◆ Try it ◆
Your reply must be the number of lines in the entries that hold the word "will", and nothing else.

[Collection entries]

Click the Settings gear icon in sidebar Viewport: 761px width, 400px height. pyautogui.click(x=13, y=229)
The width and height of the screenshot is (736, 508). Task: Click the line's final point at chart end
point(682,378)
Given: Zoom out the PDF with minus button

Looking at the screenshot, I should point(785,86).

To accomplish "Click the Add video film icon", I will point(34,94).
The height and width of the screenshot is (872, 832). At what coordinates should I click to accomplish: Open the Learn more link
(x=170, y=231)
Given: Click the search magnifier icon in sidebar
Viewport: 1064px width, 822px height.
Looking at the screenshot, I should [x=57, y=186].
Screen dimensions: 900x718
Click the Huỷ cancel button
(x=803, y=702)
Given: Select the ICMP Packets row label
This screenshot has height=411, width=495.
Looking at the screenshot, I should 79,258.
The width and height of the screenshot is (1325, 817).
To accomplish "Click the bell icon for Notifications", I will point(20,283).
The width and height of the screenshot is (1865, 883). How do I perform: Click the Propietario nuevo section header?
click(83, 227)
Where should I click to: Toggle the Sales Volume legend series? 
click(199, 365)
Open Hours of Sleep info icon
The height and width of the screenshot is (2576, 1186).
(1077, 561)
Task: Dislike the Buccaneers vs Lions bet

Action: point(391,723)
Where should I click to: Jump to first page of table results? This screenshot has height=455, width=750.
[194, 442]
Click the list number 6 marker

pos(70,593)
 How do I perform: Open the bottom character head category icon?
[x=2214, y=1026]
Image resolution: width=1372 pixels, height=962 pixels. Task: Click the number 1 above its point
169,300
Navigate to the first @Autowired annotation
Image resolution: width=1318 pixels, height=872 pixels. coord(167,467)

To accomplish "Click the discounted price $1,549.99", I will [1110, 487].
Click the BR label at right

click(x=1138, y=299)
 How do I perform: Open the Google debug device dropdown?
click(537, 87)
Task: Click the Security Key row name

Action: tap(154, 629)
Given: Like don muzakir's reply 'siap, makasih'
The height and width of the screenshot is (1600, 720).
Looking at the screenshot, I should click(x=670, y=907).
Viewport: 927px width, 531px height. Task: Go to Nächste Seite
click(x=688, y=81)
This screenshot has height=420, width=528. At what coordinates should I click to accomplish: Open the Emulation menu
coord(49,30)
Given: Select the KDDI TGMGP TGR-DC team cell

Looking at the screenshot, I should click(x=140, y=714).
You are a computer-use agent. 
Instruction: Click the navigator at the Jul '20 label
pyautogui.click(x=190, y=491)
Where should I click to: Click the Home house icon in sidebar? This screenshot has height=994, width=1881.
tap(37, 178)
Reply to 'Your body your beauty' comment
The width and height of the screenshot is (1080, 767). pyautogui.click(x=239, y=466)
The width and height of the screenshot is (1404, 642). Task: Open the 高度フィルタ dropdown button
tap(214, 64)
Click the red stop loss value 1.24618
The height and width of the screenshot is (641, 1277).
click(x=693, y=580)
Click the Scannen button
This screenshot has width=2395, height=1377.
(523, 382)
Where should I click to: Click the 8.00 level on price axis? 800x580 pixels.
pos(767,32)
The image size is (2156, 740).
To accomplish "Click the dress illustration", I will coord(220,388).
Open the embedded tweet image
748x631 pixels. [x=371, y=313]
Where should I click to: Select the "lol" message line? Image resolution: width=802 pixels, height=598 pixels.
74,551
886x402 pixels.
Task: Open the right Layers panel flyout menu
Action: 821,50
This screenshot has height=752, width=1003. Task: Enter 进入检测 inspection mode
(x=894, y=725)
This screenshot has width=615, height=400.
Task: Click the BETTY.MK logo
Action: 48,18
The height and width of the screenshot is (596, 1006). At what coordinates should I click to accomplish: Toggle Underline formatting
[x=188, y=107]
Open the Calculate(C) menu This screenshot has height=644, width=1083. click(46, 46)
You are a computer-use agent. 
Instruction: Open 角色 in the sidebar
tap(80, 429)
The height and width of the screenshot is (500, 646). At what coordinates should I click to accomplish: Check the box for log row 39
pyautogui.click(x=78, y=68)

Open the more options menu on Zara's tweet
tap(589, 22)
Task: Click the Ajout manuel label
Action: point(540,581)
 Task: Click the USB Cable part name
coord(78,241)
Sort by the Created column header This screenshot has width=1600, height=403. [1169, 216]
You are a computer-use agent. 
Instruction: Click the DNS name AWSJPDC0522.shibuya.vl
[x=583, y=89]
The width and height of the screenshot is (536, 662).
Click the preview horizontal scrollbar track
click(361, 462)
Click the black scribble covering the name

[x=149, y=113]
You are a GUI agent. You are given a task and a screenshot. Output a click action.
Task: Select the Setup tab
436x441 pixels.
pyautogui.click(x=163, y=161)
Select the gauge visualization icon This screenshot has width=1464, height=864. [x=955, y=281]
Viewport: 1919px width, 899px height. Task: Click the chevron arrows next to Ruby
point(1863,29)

◆ Completed task ◆
4